2 Corinthians 4:17 For our light, momentary affliction (this slight distress of the passing hour) is ever more and more abundantly preparing and producing and achieving for us an everlasting weight of glory [beyond all measure, excessively surpassing all comparisons and all calculations, a vast and transcendent glory and blessedness never to cease!],
18 Since we consider and look not to the things that are seen but to the things that are unseen; for the things that are visible are temporal (brief and fleeting), but the things that are invisible are deathless and everlasting.

And moms?
Before you think you're "JUST A MOM."  
Somewhere ....buried under all the titles you have accumulated..... "mom", "wife", "friend"......is something that defines you even more than the positions you hold. Underneath it all....is your identity. Your gifts, passions, talents, personality and purpose. It was all woven into your DNA before you were born.  
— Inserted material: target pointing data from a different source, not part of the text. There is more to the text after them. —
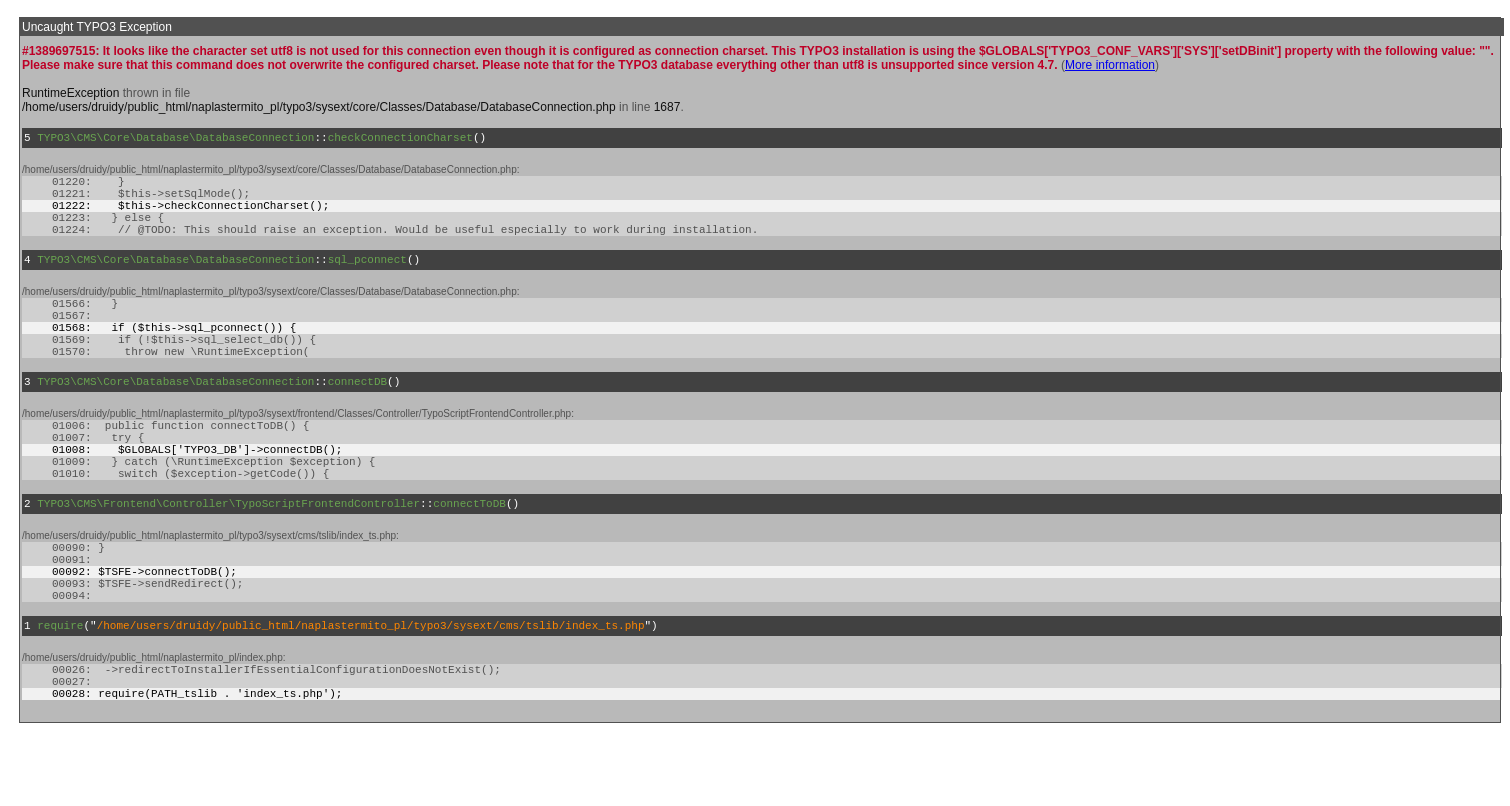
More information (1110, 65)
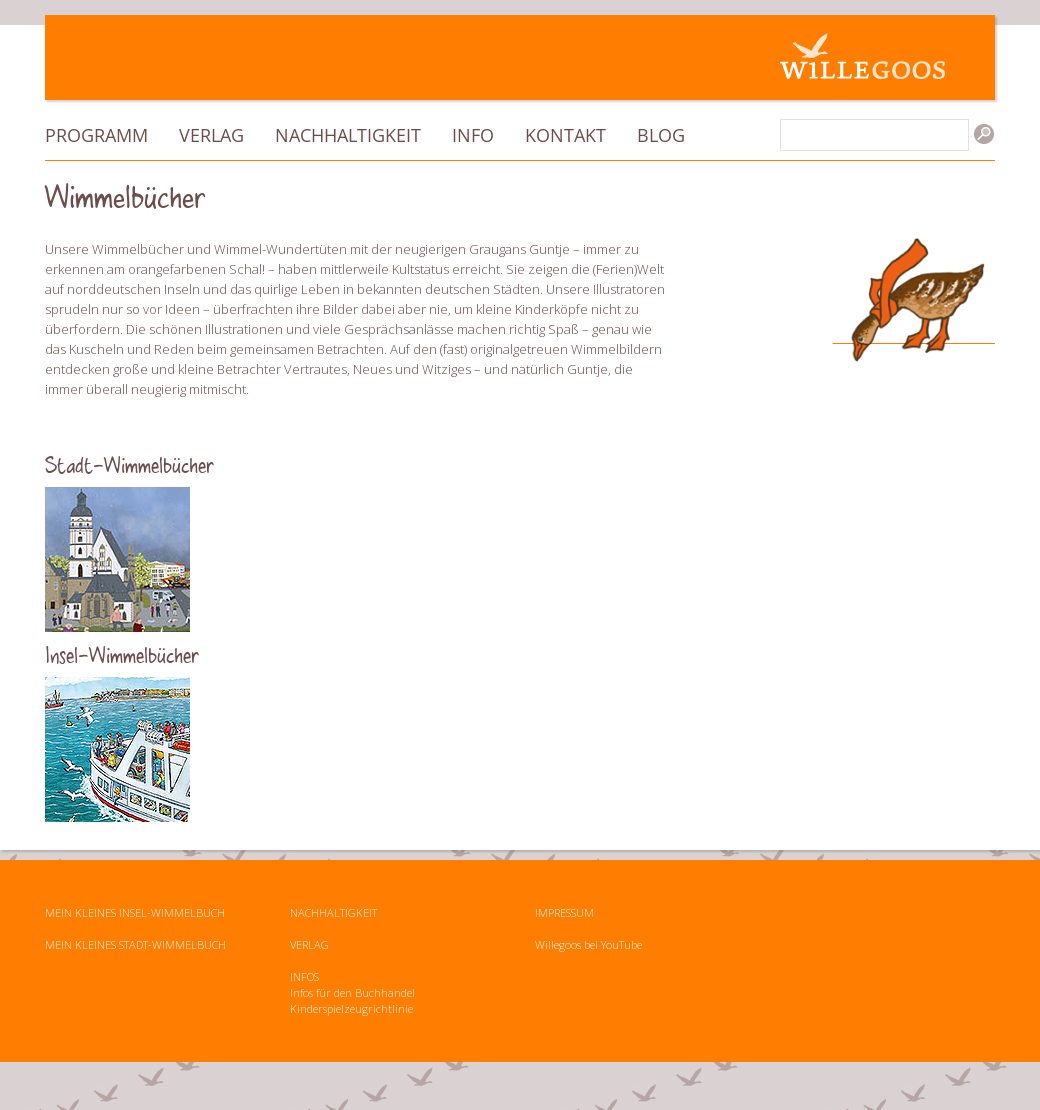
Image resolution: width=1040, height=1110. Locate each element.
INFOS (304, 976)
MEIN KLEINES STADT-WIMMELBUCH (135, 944)
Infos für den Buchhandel (352, 992)
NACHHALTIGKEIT (333, 912)
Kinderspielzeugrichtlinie (351, 1008)
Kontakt (565, 135)
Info (473, 135)
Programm (96, 135)
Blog (661, 135)
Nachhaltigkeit (348, 135)
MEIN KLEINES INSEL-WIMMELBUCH (135, 912)
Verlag (211, 135)
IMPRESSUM (564, 912)
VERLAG (309, 944)
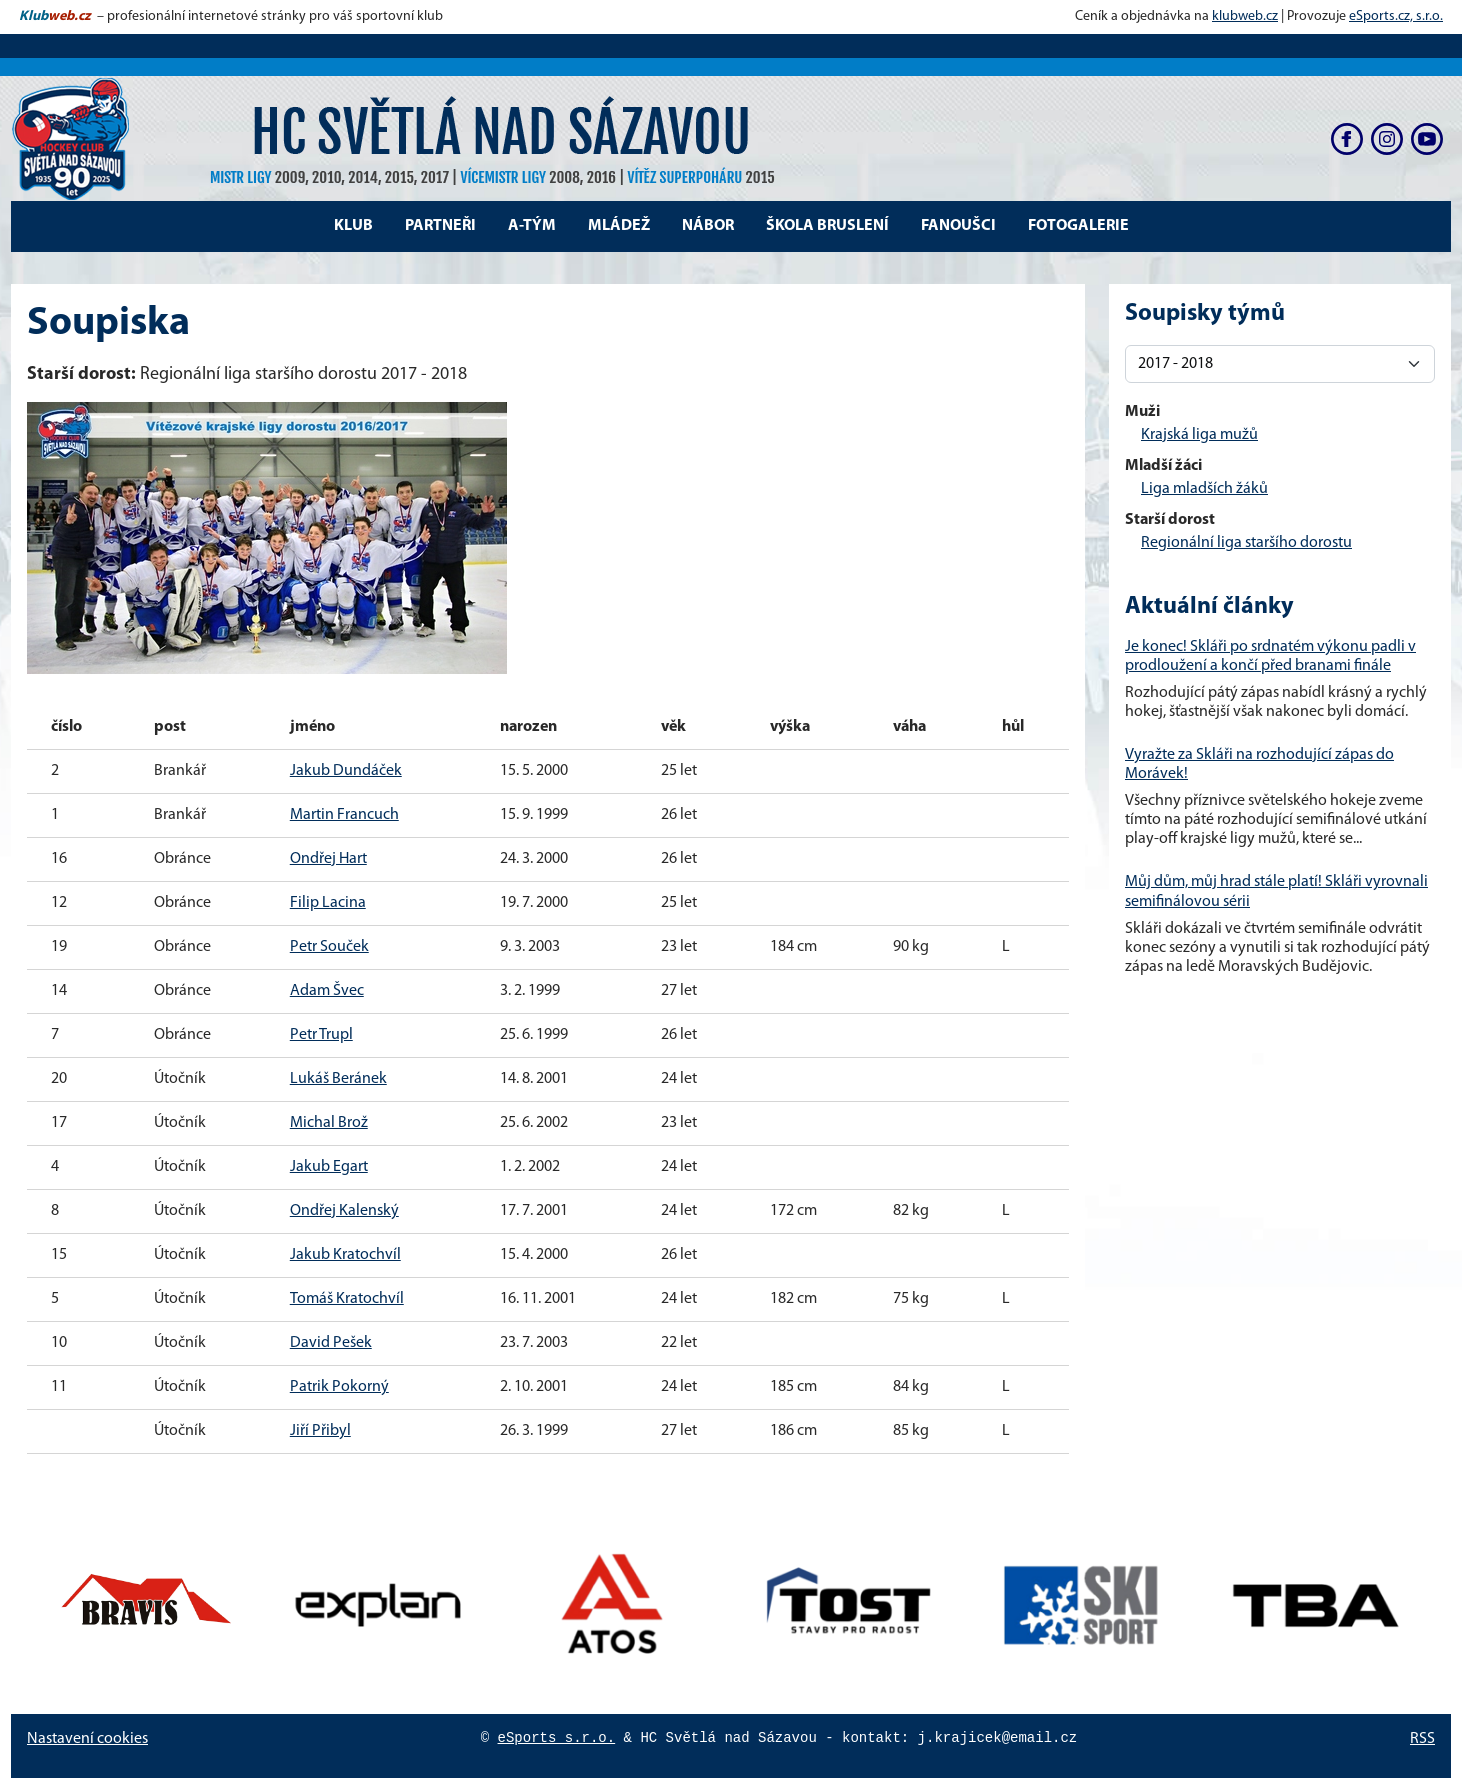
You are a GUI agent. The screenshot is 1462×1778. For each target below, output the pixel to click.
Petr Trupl (321, 1035)
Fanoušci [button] (958, 226)
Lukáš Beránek (338, 1079)
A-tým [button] (532, 226)
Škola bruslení (827, 226)
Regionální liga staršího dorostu (1246, 543)
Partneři (440, 226)
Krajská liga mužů (1199, 435)
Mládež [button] (619, 226)
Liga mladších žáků (1204, 489)
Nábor (708, 226)
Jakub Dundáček (346, 771)
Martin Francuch (344, 815)
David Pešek (331, 1343)
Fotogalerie (1078, 226)
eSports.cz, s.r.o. (1396, 16)
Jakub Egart (329, 1167)
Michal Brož (329, 1123)
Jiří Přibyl (320, 1431)
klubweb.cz (1245, 16)
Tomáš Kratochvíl (347, 1299)
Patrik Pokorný (339, 1387)
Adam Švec (327, 991)
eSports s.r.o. (557, 1738)
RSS (1422, 1739)
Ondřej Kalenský (344, 1211)
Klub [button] (353, 226)
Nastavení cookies (87, 1739)
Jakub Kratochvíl (345, 1255)
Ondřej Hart (328, 859)
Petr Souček (329, 947)
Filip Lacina (328, 903)
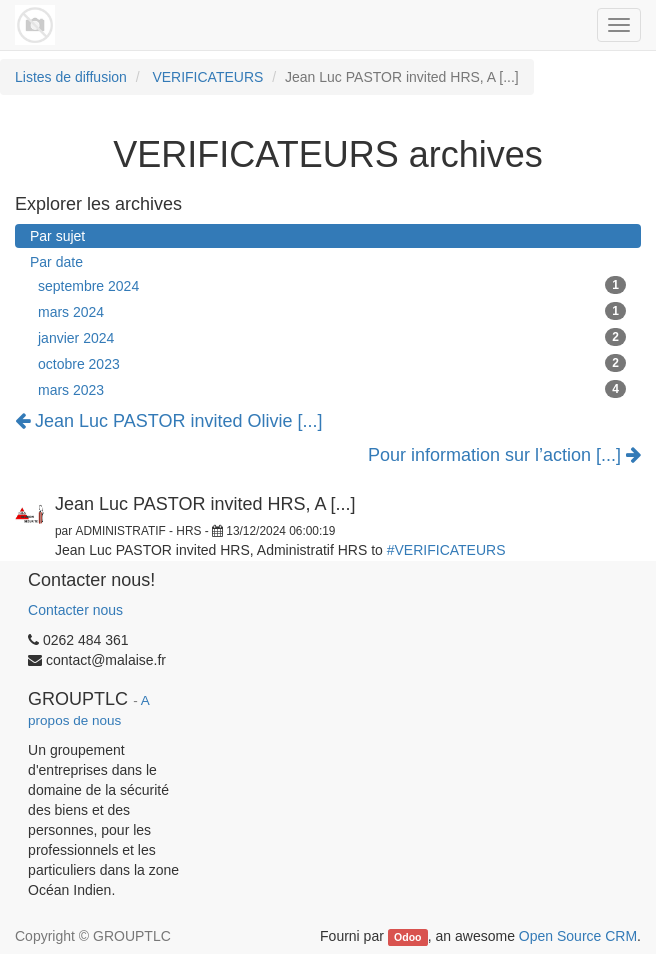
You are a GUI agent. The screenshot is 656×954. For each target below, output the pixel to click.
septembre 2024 (332, 285)
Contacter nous (75, 610)
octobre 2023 (332, 363)
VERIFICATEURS (207, 77)
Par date (56, 262)
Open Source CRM (578, 936)
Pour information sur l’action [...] (504, 455)
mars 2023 (332, 389)
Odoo (407, 937)
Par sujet (57, 236)
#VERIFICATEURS (446, 550)
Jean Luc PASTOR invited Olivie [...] (168, 421)
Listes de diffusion (71, 77)
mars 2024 (332, 311)
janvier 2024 (332, 337)
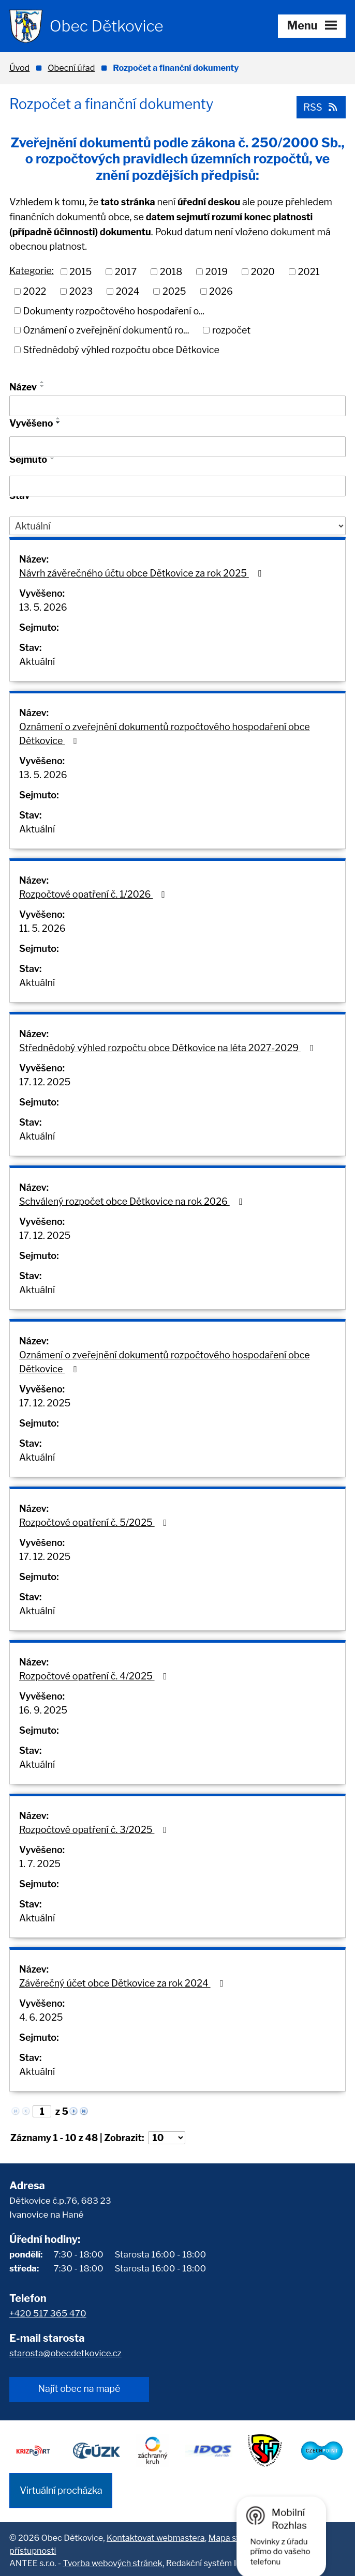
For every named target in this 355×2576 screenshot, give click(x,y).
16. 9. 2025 (43, 1710)
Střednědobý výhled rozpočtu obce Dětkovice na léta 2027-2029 (168, 1047)
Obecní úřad (71, 68)
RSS (320, 107)
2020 (263, 271)
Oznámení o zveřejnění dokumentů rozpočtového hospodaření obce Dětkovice (164, 733)
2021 (308, 271)
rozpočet (231, 330)
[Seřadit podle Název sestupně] (42, 386)
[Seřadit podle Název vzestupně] (42, 382)
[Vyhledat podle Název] (177, 405)
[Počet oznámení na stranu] (166, 2137)
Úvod (19, 68)
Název (23, 386)
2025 (174, 290)
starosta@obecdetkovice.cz (65, 2353)
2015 (80, 271)
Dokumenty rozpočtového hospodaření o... (114, 310)
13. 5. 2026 (43, 607)
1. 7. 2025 (40, 1863)
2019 (216, 271)
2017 (126, 271)
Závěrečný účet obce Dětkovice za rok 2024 (123, 1983)
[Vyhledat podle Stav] (177, 526)
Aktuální (37, 661)
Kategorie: (31, 270)
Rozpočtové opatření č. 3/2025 (95, 1829)
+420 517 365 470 (47, 2313)
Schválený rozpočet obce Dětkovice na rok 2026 (132, 1201)
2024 (128, 290)
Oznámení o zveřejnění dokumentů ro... (106, 330)
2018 (171, 271)
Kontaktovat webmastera (156, 2535)
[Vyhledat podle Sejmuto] (177, 486)
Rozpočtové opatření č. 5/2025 (95, 1522)
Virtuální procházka (61, 2488)
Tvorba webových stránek (112, 2560)
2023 (81, 290)
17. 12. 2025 (44, 1082)
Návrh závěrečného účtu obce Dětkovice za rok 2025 (142, 573)
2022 (35, 290)
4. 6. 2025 (41, 2017)
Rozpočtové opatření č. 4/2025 (95, 1676)
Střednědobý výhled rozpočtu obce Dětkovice (121, 349)
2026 (221, 290)
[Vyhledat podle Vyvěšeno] (177, 446)
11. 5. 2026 (42, 928)
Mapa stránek (235, 2535)
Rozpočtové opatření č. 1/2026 (94, 894)
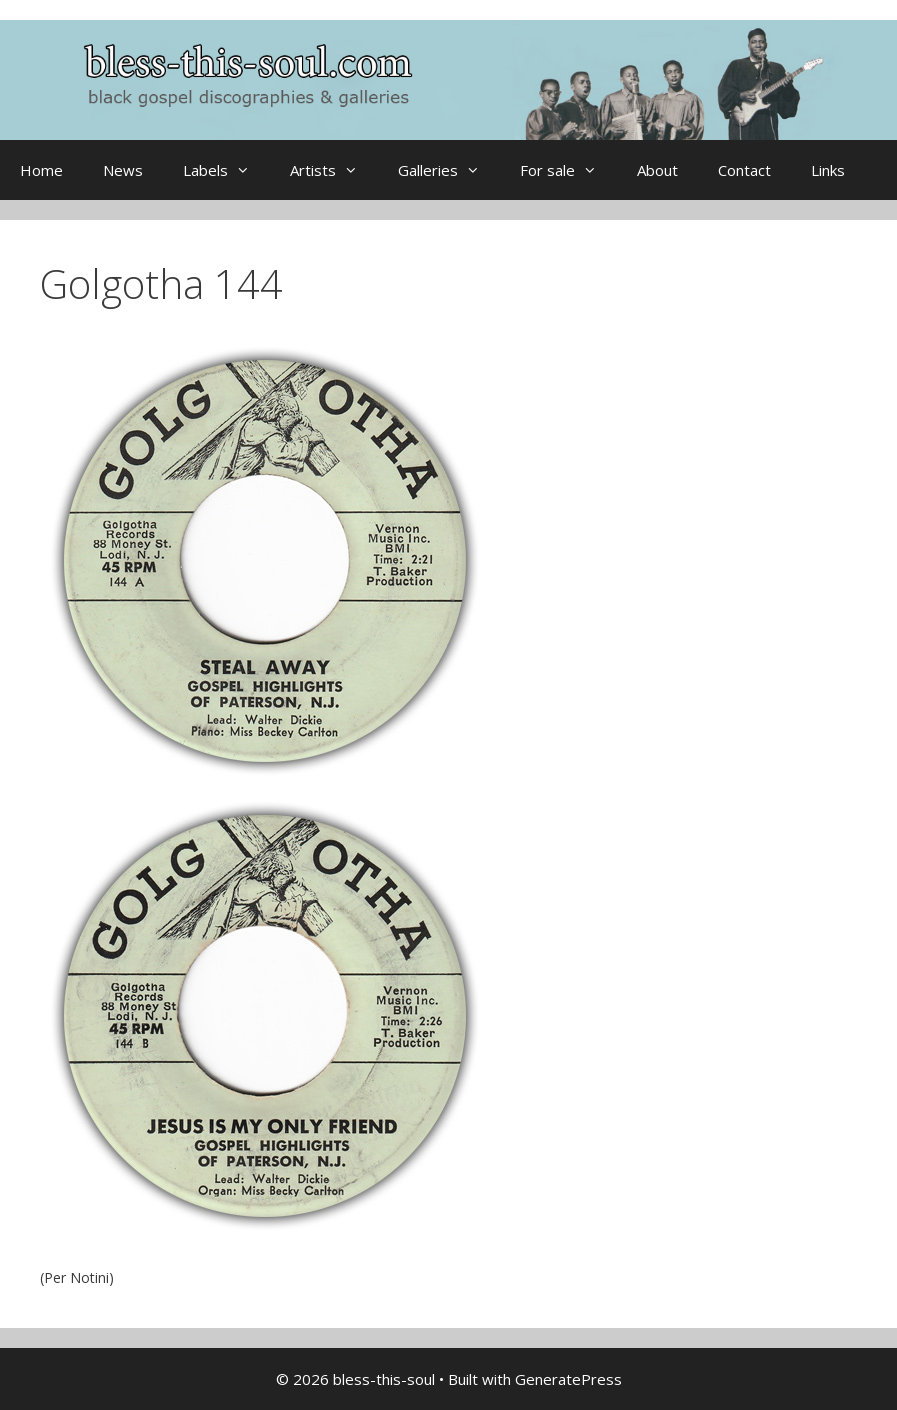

Before you were a mom, a sister, a wife...... you belonged to God.
  When you stand before Him one day....it won't be as a mom or a wife. It will be YOU. As He created you. The way He made you. Just as you are. Sometimes buried under life we forget who we are, who we belong to and what we are made of. If we can keep sight of that?
 Then who we ARE will overflow into all the God given roles we have here on earth and we will do them in a way that only we can!

Let us not neglect those things which are right in front of us in pursuit of other things.  It's a HIGH CALLING....these children we've been gifted with.  There IS no higher calling than the one we've been given in THIS MOMENT HERE.